## ZU LÖSEN
Übersetze den Satz „Die Revision wird zurückgewiesen.“ aus dem Beschluss des Verwaltungsgerichtshofs ins Englische.

## TEXT DER SEITE
* * * *

E000 EU- Recht allgemein
E3L E02100000
E3L E05100000
E3L E19100000
001 Verwaltungsrecht allgemein
20/02 Familienrecht
40/01 Verwaltungsverfahren
41/02 Asylrecht
41/02 Passrecht Fremdenrecht

Norm

AVG §37
EheG §23
EURallg
FrPolG 2005 §66 Abs1
NAG 2005 §55 Abs3
VwGVG 2014 §17
VwGVG 2014 §27
VwRallg
32004L0038 Unionsbürger-RL Art35

Betreff

Der Verwaltungsgerichtshof hat durch die Vorsitzende Vizepräsidentin Dr.in Sporrer als Richterin sowie die Hofräte Dr. Pelant und Dr. Sulzbacher als Richter, unter Mitwirkung der Schriftführerin Mag.a Eraslan, über die Revision des I G in B, vertreten durch die Weh Rechtsanwalt GmbH in 6900 Bregenz, Wolfeggstraße 1, gegen das am 2. Juli 2019 mündlich verkündete und mit 7. August 2019 schriftlich ausgefertigte Erkenntnis des Bundesverwaltungsgerichtes, L519 2216833-1/6E, betreffend Ausweisung (belangte Behörde vor dem Verwaltungsgericht: Bundesamt für Fremdenwesen und Asyl), den Beschluss gefasst:

Spruch

Die Revision wird zurückgewiesen.

* * * *

## ENTNOMMENES MATERIAL
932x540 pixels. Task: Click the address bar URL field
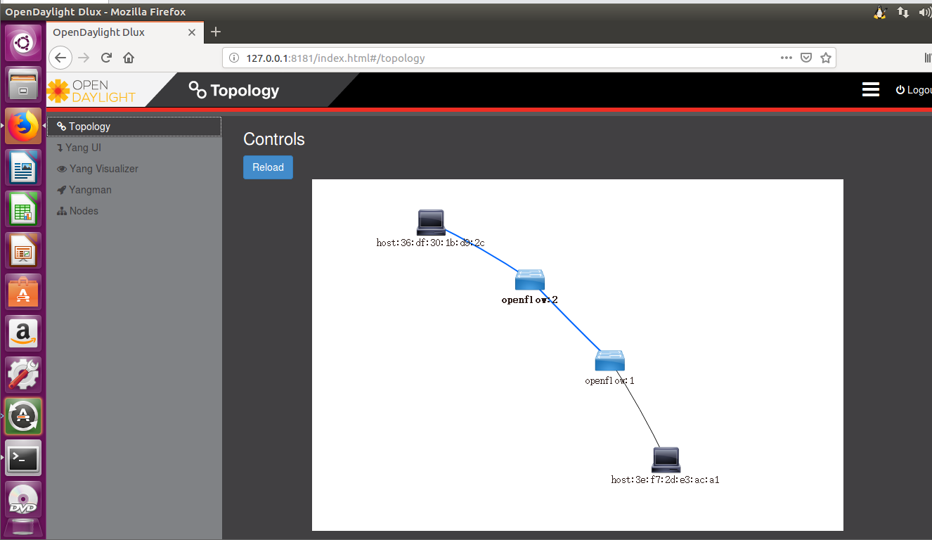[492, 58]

* * * *

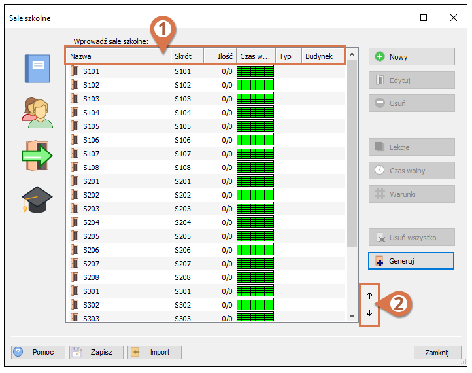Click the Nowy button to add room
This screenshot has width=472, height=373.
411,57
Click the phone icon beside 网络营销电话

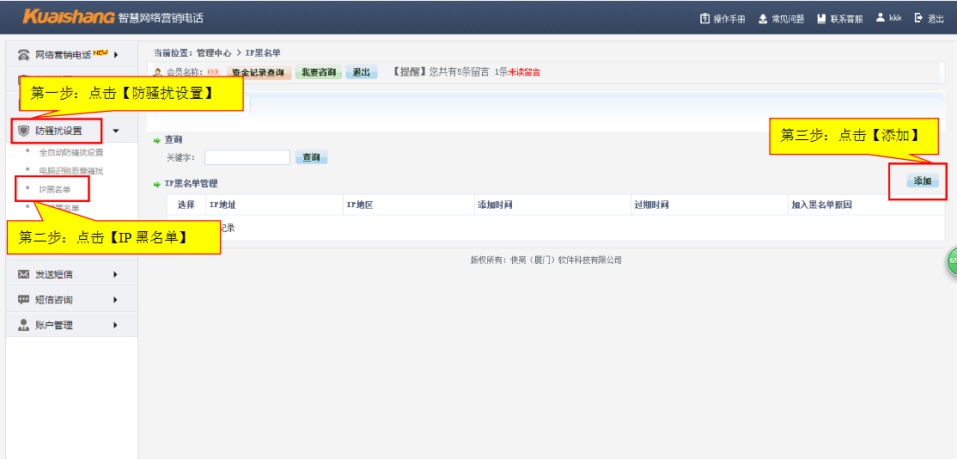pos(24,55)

* * * *

## ERGEBNIS
The appeal is dismissed.